## Exercise prompt
From the first line of the records down to the one that holds "This screenshot has height=583, width=1185.", transcribe each line exactly and add nothing.

Data records:
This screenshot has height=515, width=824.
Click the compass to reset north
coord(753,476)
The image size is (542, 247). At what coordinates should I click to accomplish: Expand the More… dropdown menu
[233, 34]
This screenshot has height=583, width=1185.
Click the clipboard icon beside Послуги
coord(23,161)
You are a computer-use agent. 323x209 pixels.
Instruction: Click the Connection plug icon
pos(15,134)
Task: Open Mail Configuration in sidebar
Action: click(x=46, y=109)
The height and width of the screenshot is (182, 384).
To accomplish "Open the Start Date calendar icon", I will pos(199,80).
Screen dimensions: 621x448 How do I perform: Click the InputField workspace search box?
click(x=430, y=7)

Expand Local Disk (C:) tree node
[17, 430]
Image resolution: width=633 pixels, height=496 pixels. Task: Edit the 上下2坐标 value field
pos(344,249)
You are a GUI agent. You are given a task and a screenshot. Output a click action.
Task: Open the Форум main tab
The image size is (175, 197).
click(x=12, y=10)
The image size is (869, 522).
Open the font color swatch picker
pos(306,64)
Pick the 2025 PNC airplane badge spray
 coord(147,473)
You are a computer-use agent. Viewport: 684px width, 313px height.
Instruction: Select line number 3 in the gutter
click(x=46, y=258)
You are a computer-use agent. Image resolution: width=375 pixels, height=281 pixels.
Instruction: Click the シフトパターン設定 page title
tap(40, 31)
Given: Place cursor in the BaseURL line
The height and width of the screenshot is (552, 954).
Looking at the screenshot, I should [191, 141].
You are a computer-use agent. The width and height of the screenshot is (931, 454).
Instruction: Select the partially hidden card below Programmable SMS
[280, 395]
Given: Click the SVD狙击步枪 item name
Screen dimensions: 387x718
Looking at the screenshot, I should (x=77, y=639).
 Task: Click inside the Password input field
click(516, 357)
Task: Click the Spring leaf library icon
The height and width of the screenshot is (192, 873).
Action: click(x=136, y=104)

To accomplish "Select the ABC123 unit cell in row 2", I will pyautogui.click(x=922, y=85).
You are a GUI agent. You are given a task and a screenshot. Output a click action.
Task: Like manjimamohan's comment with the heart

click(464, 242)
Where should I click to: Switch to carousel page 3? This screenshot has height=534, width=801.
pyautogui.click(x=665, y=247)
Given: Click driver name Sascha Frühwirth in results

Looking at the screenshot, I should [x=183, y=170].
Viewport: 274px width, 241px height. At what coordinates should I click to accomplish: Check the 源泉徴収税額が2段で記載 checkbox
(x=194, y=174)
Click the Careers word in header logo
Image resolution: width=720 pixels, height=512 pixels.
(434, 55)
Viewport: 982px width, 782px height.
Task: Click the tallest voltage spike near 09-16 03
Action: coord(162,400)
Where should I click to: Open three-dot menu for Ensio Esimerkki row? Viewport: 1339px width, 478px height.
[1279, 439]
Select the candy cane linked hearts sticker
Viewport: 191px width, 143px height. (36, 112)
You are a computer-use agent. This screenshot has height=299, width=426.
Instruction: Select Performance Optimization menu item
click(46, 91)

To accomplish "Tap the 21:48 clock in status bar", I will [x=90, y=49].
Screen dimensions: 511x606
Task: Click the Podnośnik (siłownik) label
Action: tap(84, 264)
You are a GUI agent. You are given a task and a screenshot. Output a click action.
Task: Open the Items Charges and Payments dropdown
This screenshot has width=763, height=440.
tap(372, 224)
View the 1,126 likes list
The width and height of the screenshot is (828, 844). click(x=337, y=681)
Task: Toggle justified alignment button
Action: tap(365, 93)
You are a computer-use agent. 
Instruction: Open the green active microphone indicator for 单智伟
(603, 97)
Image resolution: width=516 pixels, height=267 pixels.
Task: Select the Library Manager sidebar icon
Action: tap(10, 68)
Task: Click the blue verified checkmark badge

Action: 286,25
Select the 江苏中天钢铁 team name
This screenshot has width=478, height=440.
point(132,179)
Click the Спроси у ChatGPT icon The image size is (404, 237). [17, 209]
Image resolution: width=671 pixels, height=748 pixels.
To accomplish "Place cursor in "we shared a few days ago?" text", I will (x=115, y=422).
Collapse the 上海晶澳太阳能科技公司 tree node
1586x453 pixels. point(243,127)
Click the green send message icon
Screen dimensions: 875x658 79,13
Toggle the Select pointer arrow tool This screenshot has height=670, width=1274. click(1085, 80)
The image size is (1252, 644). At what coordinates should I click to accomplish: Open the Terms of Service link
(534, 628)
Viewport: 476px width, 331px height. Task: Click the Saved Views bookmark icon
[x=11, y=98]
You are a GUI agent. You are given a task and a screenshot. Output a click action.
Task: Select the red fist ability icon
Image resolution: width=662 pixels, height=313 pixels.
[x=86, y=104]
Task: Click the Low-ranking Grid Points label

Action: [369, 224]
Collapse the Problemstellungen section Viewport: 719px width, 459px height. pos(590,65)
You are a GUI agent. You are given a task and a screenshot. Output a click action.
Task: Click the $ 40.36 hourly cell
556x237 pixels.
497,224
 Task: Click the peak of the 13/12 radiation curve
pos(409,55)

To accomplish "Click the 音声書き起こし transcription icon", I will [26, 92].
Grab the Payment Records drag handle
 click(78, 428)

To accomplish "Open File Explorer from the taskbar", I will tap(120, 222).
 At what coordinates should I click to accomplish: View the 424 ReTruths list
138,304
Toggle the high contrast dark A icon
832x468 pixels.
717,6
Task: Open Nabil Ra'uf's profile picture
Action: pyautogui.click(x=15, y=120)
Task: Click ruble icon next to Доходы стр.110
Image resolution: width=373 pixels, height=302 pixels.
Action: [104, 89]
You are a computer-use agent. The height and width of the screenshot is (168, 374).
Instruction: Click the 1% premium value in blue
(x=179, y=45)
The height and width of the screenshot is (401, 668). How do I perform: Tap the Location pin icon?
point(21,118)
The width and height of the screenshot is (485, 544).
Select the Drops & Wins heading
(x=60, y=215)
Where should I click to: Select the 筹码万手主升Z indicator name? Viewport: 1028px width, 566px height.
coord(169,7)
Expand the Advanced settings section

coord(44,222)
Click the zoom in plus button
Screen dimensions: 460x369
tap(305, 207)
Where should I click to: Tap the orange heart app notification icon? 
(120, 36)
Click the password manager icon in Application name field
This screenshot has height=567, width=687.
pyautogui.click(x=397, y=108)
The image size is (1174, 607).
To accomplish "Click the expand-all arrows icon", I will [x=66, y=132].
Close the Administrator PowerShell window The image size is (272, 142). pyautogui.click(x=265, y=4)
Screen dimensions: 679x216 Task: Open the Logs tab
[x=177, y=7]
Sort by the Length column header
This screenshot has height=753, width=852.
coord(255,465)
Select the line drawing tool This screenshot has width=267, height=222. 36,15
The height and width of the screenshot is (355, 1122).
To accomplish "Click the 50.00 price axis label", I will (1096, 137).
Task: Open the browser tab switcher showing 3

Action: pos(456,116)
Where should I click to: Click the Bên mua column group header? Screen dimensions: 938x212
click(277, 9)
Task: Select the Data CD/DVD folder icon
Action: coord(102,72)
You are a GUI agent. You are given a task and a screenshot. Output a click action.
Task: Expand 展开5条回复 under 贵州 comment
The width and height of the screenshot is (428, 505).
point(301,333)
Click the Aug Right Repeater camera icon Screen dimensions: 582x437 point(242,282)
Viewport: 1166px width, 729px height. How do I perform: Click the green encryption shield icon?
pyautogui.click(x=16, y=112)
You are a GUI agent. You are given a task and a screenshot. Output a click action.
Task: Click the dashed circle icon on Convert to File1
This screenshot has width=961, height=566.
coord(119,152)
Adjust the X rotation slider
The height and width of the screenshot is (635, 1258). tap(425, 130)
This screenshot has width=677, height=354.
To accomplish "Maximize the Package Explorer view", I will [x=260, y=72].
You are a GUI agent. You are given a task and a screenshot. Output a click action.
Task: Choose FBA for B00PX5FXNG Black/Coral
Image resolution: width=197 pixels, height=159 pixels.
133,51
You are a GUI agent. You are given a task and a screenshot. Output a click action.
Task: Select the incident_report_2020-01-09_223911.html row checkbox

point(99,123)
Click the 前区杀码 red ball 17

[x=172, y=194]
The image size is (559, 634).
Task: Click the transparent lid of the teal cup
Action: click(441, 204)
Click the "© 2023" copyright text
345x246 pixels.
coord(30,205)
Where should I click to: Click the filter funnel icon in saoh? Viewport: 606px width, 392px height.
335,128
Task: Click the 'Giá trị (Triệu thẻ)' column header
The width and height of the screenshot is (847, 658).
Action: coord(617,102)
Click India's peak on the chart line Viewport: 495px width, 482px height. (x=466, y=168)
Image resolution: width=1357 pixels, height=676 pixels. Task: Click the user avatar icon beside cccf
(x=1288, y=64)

## Result below
This screenshot has height=515, width=824.
Click the compass to reset north
coord(753,476)
The image size is (542, 247). At what coordinates should I click to accomplish: Expand the More… dropdown menu
[233, 34]
This screenshot has height=583, width=1185.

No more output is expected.